*SET PROBLEM*
Copy out the lines from the one containing "Task: Select the Android node" through the one containing "Action: coord(583,63)", both included, and nothing else.

++++

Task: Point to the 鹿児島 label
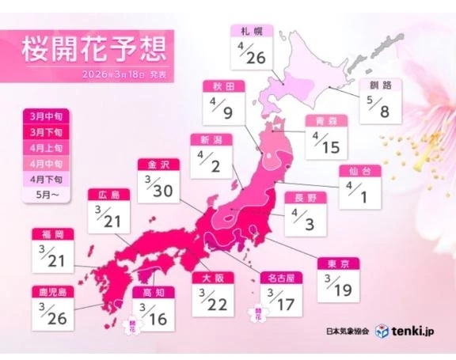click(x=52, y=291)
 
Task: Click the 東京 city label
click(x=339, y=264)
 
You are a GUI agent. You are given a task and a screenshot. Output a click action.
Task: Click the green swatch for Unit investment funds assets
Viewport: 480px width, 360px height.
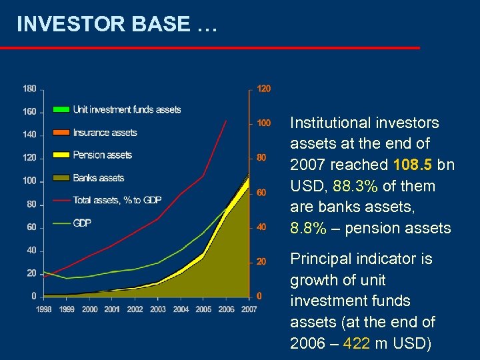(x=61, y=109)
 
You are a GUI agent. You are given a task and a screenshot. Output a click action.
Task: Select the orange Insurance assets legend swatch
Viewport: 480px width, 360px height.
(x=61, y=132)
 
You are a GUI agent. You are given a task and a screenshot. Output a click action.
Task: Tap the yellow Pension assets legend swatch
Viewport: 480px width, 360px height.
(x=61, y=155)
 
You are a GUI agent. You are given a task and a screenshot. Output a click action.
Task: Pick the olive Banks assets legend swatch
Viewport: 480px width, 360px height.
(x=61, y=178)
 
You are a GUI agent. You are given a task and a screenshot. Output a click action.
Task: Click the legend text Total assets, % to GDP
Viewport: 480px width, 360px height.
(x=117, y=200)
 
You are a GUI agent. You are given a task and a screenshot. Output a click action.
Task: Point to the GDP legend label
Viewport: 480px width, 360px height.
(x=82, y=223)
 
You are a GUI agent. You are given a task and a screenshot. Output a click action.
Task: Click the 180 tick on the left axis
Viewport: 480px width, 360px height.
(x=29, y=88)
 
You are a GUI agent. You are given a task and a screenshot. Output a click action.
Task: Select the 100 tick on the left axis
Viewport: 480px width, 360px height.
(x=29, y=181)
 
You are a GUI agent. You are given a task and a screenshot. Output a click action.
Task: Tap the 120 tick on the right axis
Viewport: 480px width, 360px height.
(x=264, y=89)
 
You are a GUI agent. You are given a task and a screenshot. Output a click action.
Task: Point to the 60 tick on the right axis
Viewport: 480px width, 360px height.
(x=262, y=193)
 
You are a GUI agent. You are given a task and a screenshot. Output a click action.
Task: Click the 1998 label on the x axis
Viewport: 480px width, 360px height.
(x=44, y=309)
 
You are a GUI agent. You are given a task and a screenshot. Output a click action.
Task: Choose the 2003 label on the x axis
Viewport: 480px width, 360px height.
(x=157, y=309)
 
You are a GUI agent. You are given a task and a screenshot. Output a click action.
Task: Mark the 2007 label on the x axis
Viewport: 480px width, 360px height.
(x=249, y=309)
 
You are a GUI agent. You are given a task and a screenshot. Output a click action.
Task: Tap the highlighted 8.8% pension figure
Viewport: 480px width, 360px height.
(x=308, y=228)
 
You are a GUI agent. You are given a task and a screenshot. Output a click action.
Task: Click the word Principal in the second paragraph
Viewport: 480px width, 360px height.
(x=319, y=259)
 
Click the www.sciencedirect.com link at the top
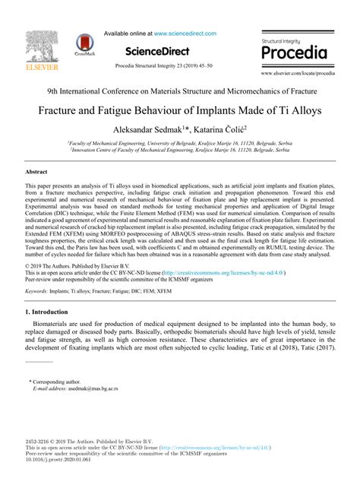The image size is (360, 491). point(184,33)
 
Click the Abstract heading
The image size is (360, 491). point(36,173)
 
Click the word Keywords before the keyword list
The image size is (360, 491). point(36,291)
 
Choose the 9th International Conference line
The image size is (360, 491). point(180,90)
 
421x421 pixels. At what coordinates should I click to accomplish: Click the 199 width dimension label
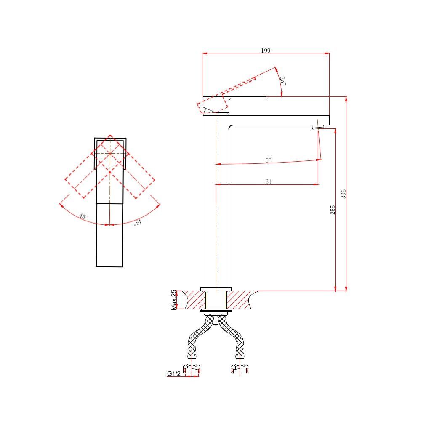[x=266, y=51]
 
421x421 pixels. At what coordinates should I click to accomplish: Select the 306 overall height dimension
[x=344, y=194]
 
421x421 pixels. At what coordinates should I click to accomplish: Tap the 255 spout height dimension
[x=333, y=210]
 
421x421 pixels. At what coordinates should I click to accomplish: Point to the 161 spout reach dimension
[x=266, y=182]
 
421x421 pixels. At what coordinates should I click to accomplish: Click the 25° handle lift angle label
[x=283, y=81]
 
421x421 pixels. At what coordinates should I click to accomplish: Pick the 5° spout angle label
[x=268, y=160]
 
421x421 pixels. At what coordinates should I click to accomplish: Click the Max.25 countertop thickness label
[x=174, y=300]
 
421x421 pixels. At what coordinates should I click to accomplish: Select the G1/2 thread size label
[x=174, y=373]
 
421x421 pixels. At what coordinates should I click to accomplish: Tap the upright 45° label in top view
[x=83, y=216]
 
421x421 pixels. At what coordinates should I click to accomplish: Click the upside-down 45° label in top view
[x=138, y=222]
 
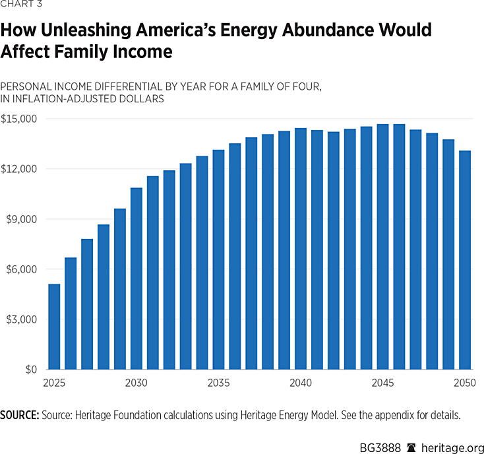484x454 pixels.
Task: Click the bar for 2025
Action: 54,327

++++

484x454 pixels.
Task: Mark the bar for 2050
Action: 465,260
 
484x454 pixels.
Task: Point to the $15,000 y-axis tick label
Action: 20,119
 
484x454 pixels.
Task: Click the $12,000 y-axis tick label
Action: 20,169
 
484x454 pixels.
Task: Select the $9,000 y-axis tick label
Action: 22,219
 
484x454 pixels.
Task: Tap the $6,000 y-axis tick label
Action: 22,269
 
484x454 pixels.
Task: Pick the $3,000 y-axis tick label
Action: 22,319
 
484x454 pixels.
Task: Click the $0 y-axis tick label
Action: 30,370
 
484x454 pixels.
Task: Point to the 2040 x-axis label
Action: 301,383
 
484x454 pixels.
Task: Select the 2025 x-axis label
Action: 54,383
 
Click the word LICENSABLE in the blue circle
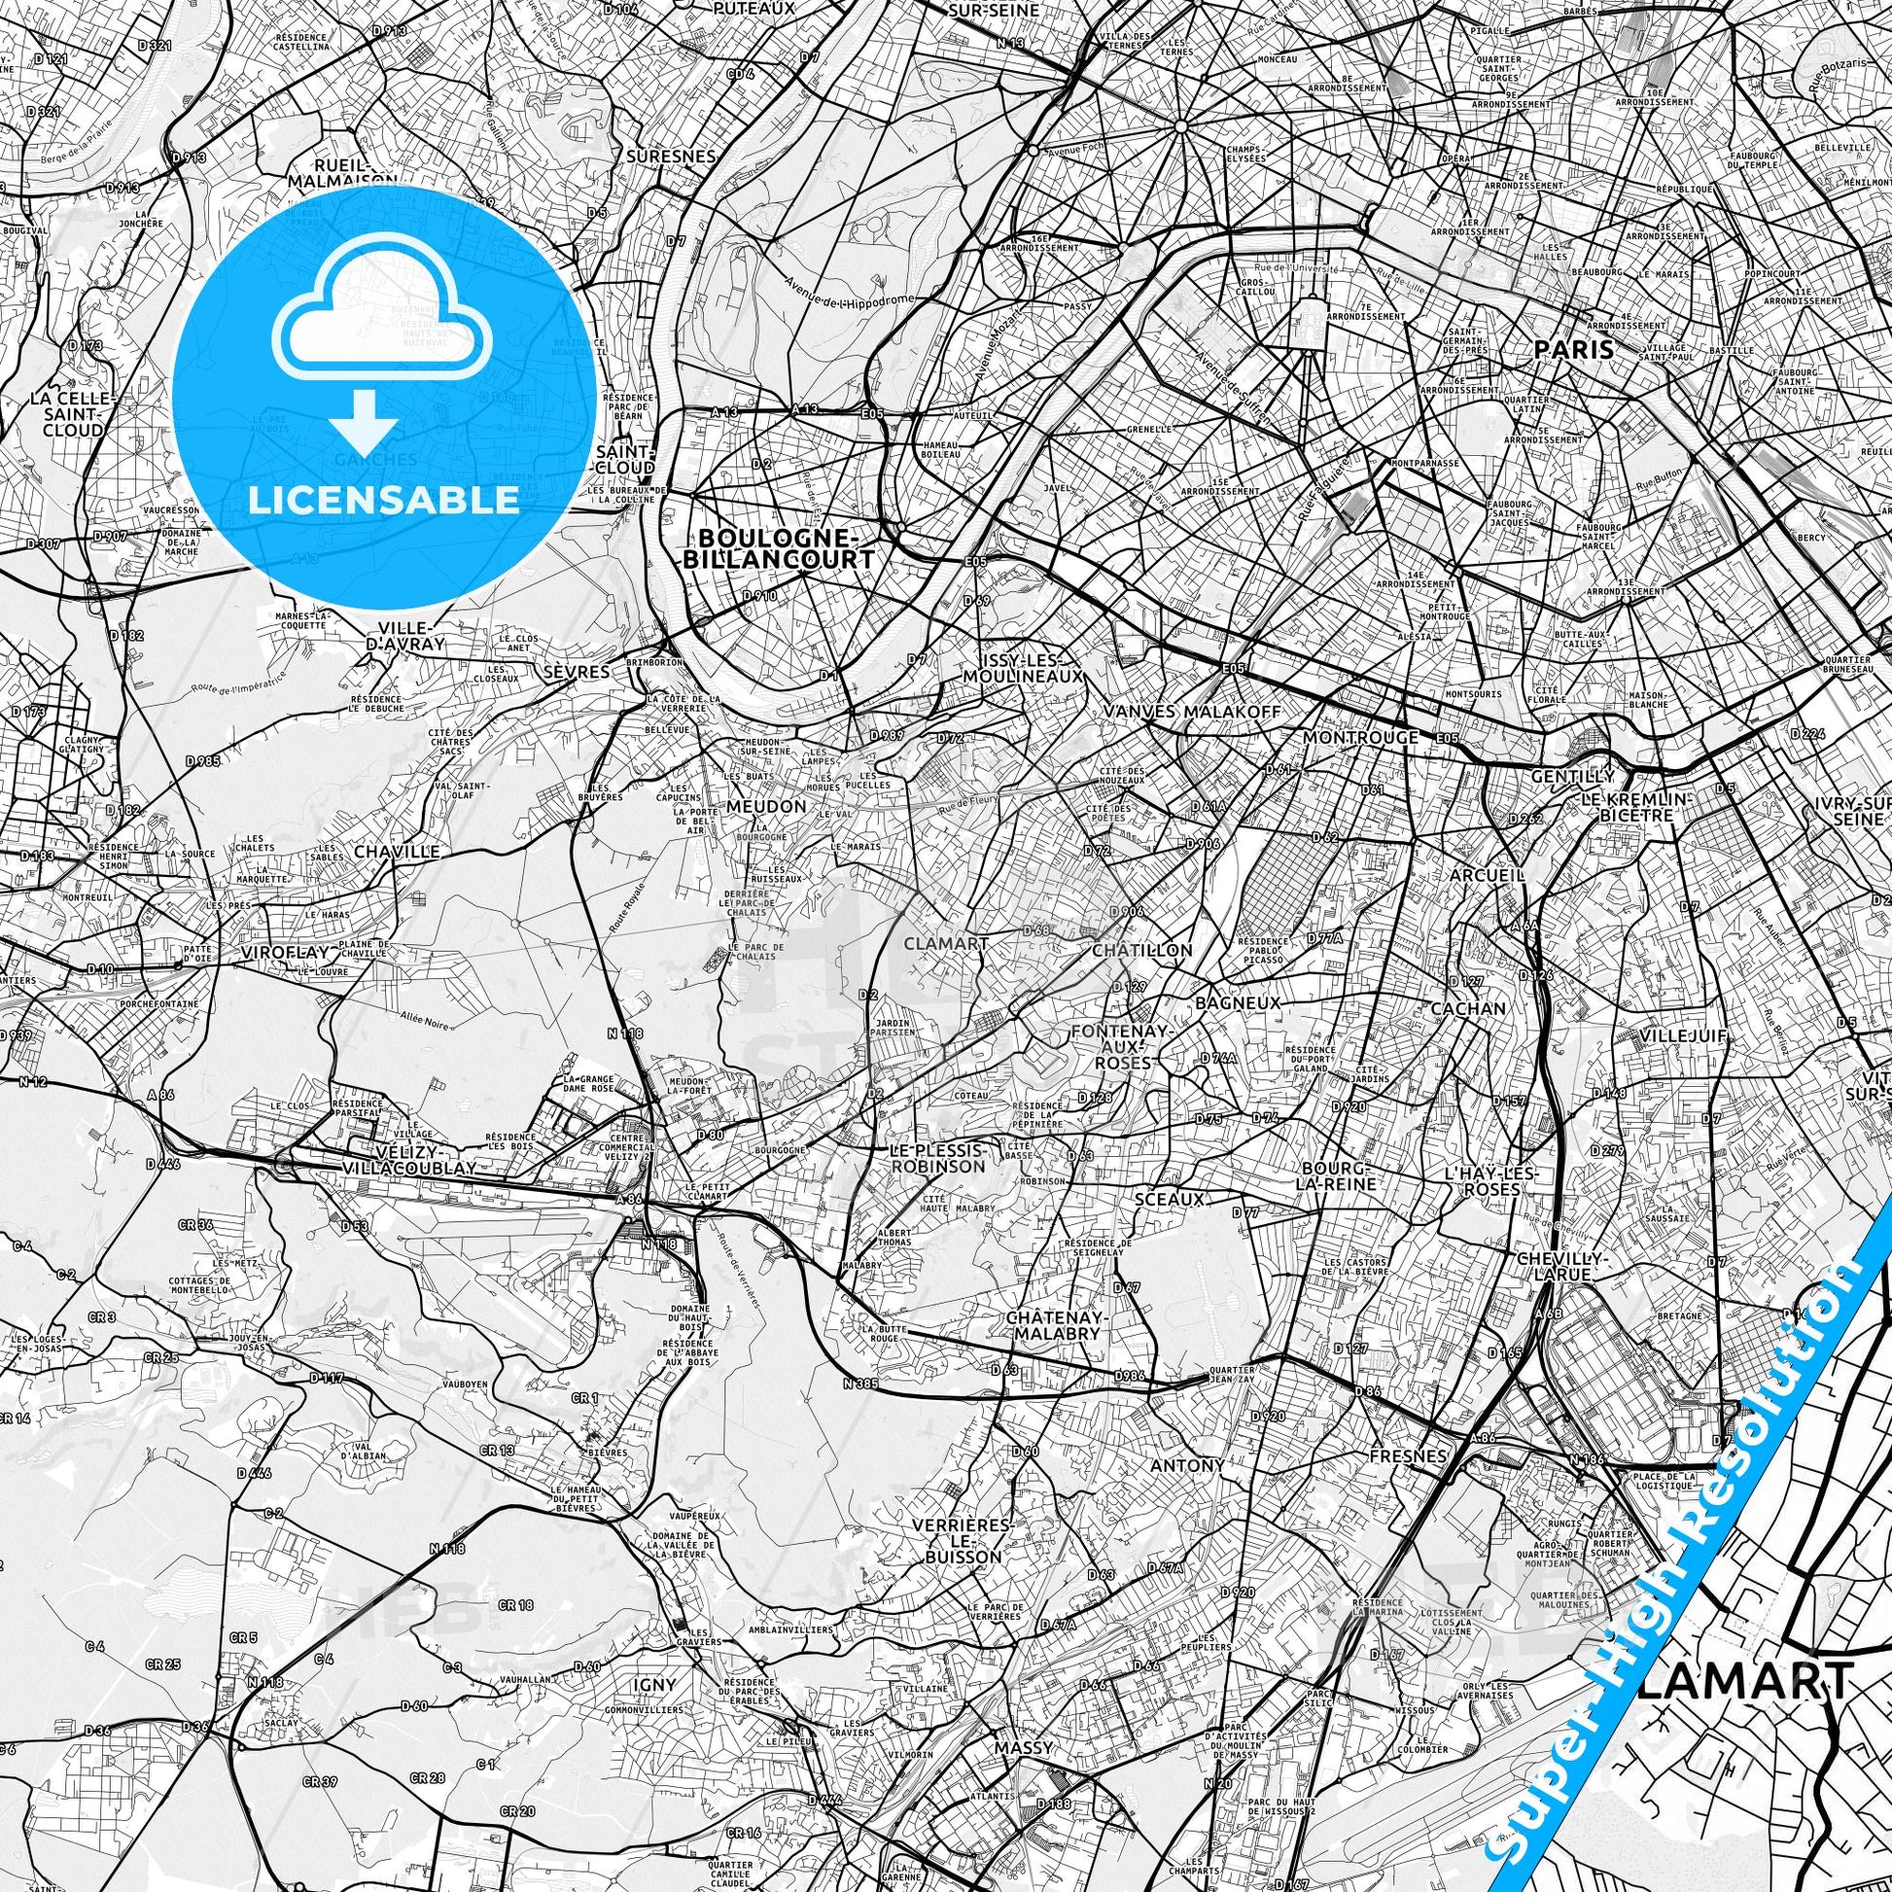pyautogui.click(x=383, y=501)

++++

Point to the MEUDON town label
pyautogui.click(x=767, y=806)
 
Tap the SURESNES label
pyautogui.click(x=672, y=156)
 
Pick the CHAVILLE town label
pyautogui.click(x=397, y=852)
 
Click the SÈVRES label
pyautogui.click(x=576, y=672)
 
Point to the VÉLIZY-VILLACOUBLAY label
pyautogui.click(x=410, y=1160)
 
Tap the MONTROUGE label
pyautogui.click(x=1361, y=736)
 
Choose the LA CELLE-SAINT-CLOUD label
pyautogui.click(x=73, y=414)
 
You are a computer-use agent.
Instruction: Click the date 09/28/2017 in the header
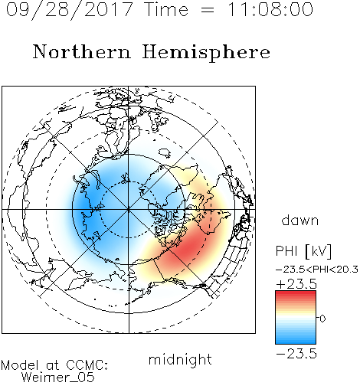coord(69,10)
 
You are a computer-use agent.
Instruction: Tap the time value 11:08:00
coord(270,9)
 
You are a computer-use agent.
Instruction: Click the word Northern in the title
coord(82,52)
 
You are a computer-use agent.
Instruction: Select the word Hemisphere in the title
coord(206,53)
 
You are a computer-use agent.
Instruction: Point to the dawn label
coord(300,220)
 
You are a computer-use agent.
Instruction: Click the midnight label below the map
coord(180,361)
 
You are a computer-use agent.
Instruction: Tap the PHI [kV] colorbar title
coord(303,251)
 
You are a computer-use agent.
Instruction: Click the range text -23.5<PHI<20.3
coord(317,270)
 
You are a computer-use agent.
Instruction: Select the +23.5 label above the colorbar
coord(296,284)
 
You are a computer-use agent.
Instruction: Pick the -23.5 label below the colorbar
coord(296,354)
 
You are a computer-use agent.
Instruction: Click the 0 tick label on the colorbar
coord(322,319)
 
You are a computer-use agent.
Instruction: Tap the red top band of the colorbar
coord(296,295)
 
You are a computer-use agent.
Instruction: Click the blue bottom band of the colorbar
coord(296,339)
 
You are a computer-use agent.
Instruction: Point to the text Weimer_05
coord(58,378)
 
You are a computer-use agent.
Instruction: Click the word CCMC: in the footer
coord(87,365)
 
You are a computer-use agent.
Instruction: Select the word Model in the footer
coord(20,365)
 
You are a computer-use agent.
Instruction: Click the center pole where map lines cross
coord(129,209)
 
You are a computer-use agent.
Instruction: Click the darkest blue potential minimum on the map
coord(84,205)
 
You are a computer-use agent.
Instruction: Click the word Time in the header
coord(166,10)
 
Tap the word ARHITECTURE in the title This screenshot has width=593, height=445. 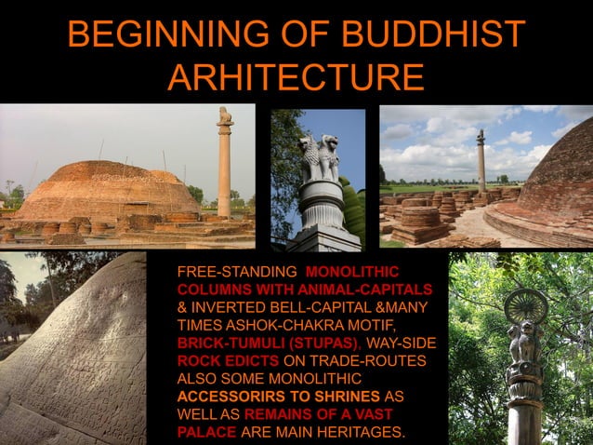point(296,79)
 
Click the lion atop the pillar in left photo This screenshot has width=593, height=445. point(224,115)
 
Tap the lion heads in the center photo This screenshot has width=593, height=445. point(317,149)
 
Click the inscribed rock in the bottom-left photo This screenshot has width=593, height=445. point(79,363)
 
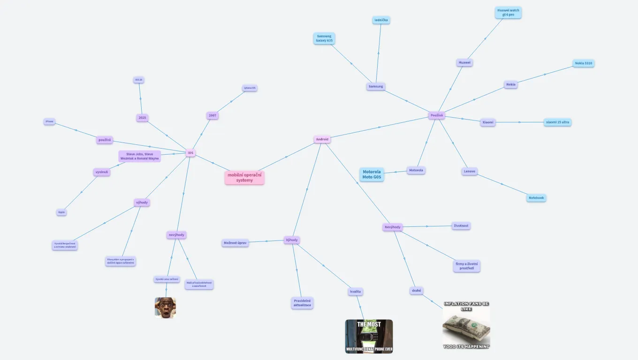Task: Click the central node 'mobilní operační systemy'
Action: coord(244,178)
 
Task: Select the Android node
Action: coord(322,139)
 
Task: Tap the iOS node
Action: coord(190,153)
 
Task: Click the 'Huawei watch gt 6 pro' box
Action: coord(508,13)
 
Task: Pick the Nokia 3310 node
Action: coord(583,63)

++++

*EXPECTED ANSWER*
Task: Select the Android node
Action: coord(322,139)
 
Task: Tap the iOS node
Action: coord(190,153)
 
Task: Click the 'Huawei watch gt 6 pro' box
Action: coord(508,13)
 
Task: Pick the Nokia 3310 node
Action: coord(583,63)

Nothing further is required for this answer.